══ Exercise inputs

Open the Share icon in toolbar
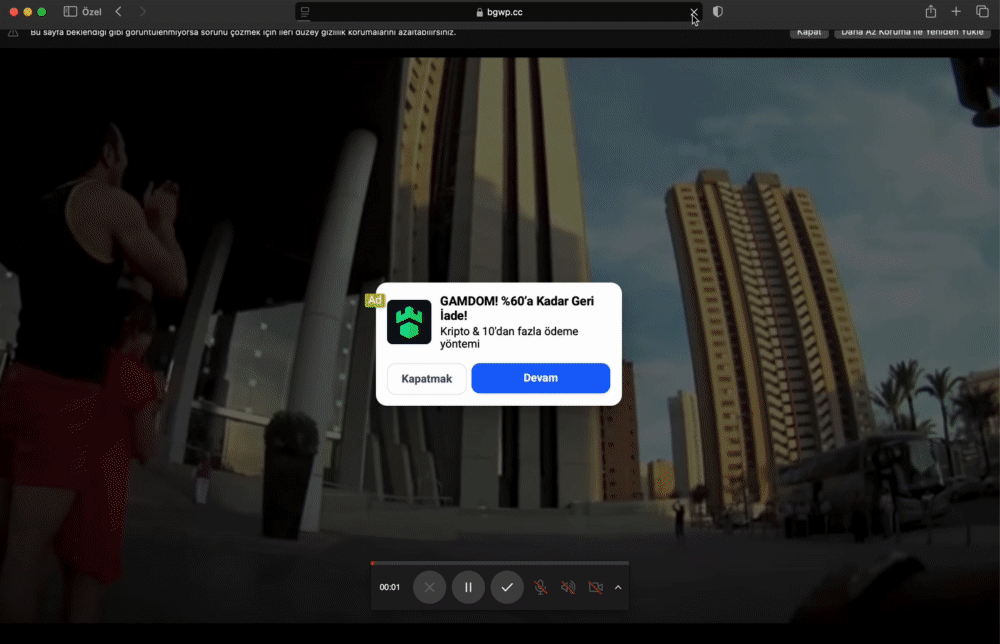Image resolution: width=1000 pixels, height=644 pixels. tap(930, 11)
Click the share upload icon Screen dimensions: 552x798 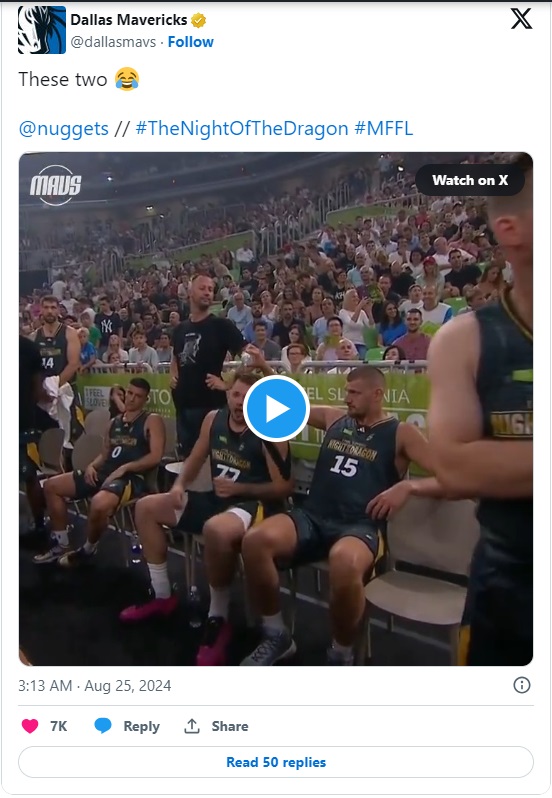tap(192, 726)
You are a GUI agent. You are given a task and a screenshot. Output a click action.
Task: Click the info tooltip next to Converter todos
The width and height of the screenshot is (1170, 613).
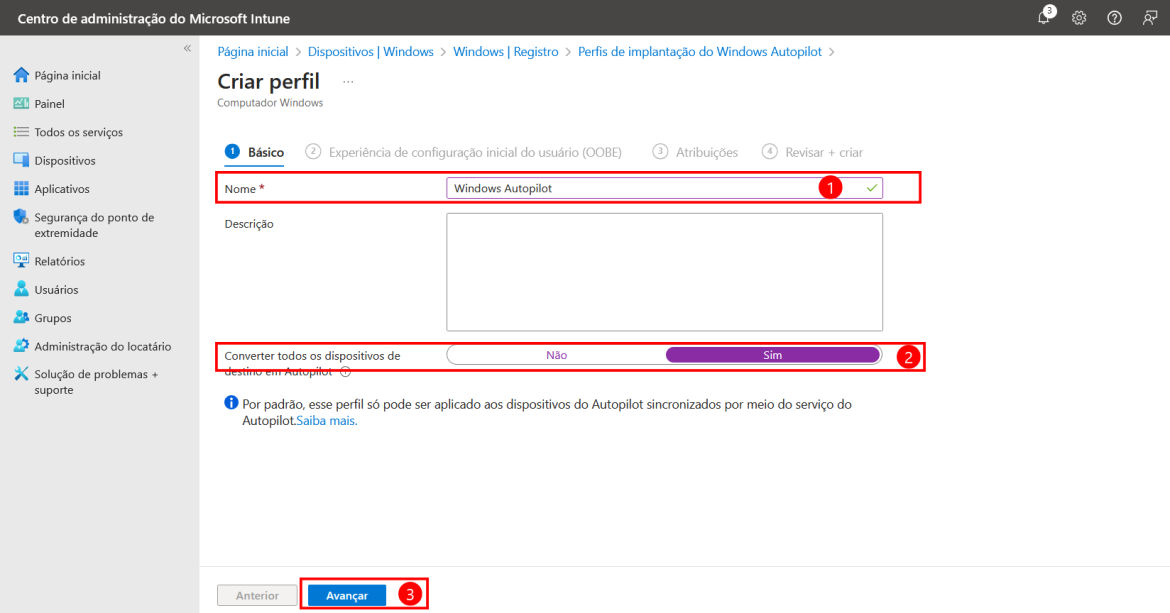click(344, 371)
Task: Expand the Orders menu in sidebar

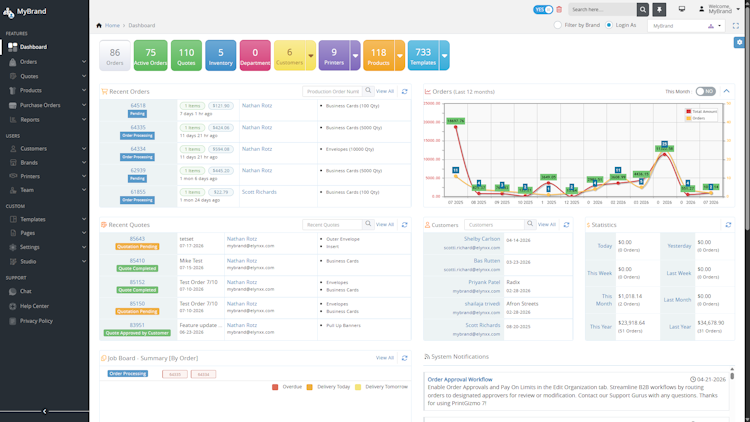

════

Your task: Copy exactly, please, every line from the one holding "Task: Click the" through the last line of the data, both ends included, and no pictures.

Exercise output:
Task: Click the info tooltip next to Converter todos
The width and height of the screenshot is (1170, 613).
click(344, 371)
Task: Expand the Orders menu in sidebar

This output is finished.